GDP: 2.3% Is Pathetic, No Matter What Anyone Else Says

I'm happy to report that I've never been in prison. I can only imagine that the first few days and weeks are a terrible period of adjustment. There is no freedom, you cannot choose when to go outside or when to turn the lights off at night, and the food, I'm guessing, is awful.

But after awhile the newness probably wears off. It's still jail of course, and people still go through your mail, but you fall into a routine that becomes the basis of your daily life. You acclimate.

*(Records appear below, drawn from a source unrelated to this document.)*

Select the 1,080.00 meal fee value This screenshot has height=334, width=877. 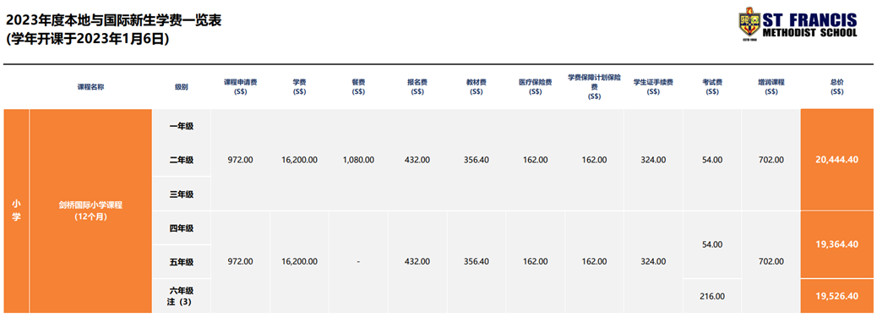point(358,160)
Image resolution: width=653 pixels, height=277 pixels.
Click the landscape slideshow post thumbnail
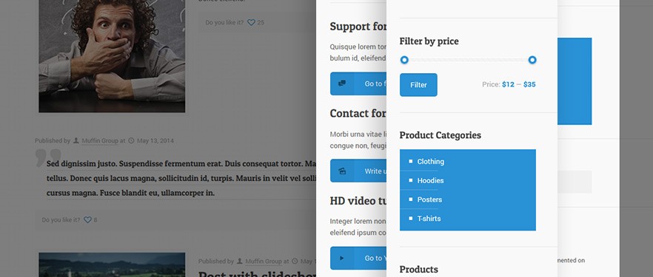coord(112,264)
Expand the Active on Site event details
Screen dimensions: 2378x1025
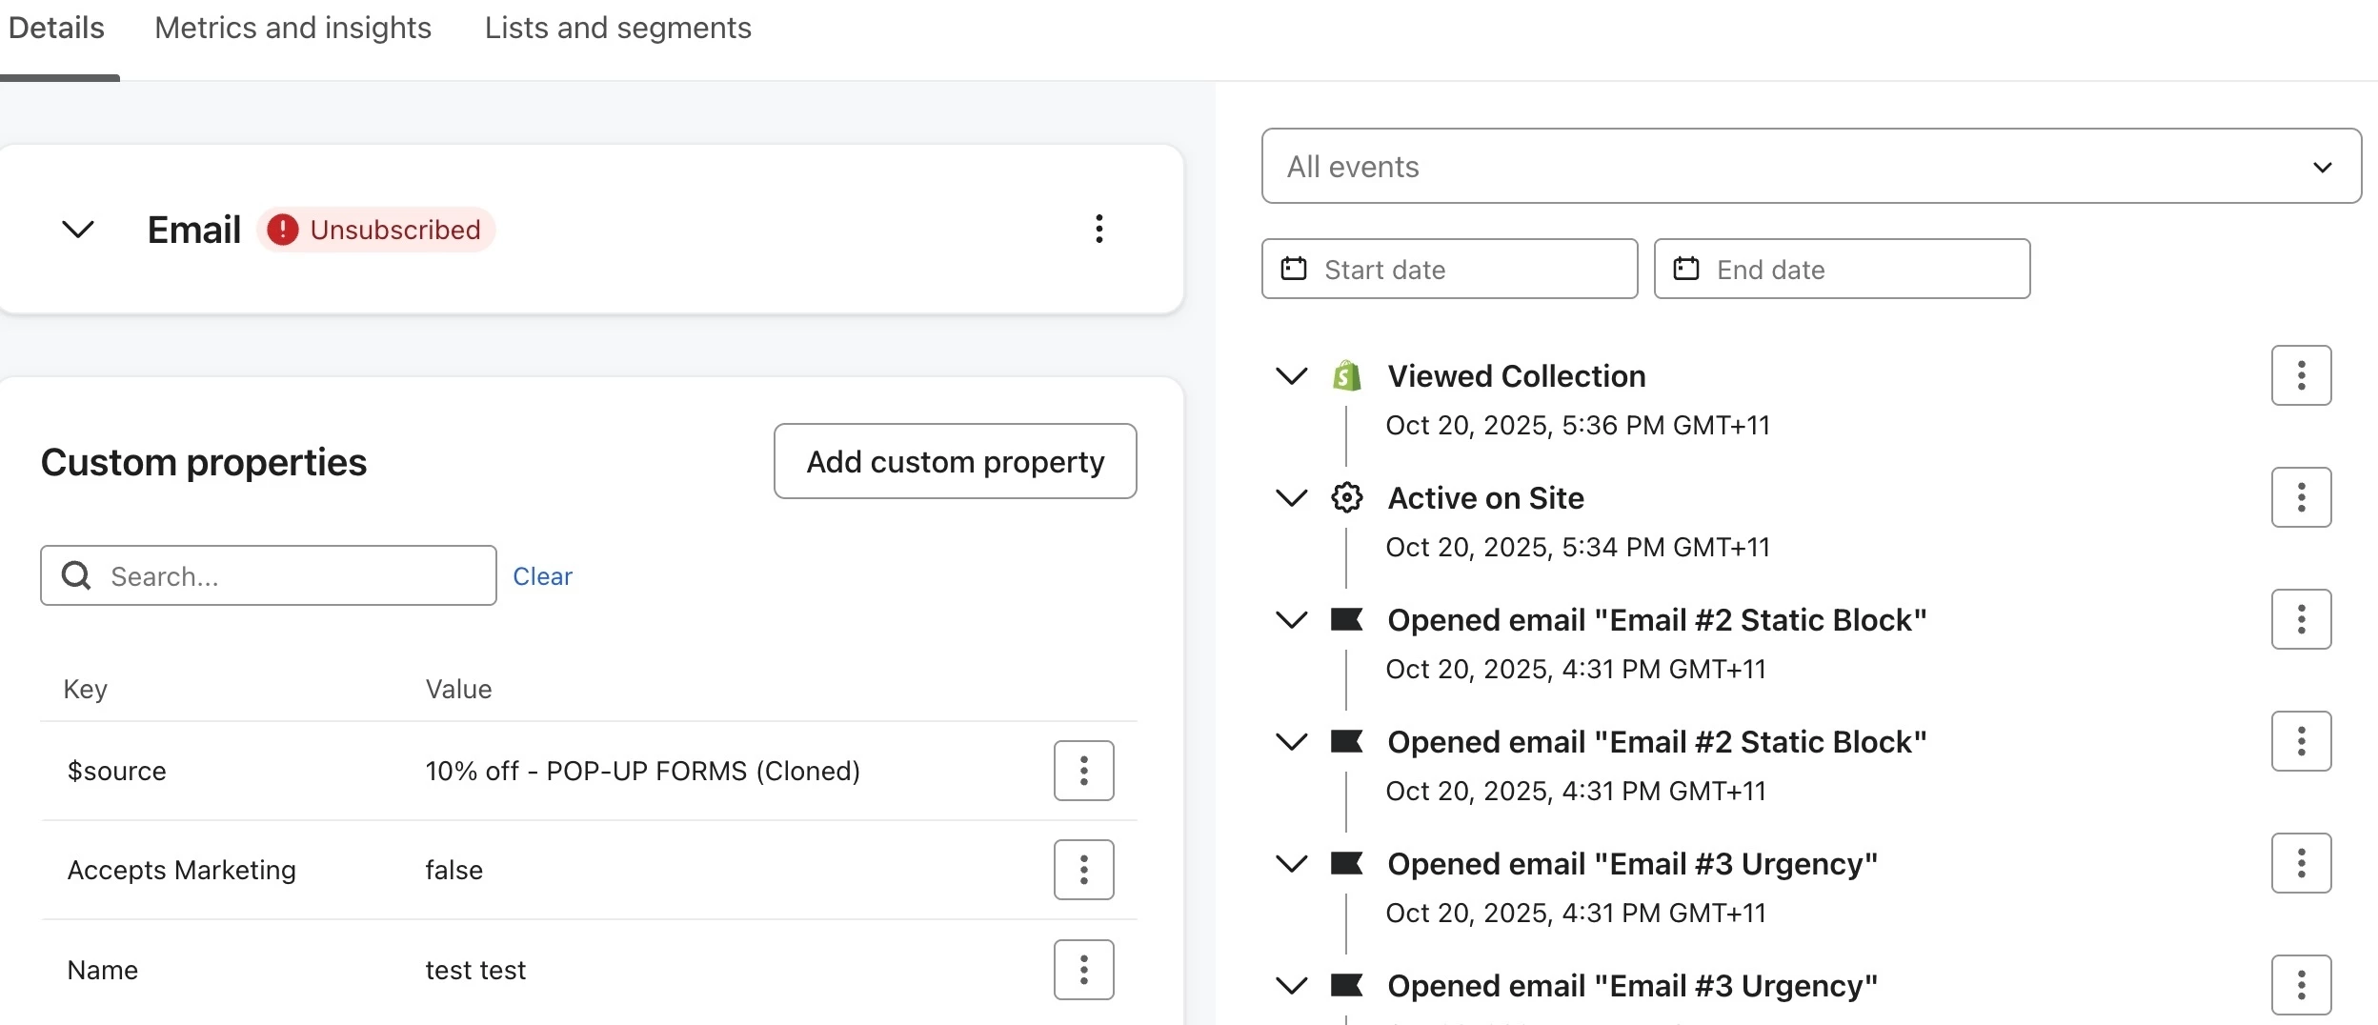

Welcome to the U.S. in the middle of the economic winter season. Six years after the official end of the last recession in June of 2009, we're still talking about when U.S. consumers will ramp up their spending. We need their participation to drive up growth, which has been abysmal.

Of course, the headlines today are saying something very different. They're saying how consumer spending is driving America's to new heights.

That view is based on the latest GDP report just released today. Second quarter GDP came in at 2.3% – whereas economists were expecting anywhere from 2.5% to 2.9% – and first quarter was revised to 0.6% from negative 0.2%.

When did an annualized 1.45% growth rate become a cause for celebration? That's pathetic!

The fact that this low rate of GDP growth is being discussed in glowing terms is what reminds me of jail.

When you're surrounded by terrible conditions for an extended period of time, you get used to them. Anyone claiming the latest GDP number is a good report has apparently forgotten what real growth is supposed to look like. Unfortunately, 1.45% is now the norm.

U.S. GDP has grown between 1.6% and 2.5% each year since 2009. So far, no amount of wishful thinking or positive spin in the media has been able to revive higher consistent consumer spending. But that doesn't mean people have, or will, quit trying.

During the worst of the downturn, foreclosures and card debt write-offs were common. There's nothing fun about either of those processes, but they do reduce private debt outstanding.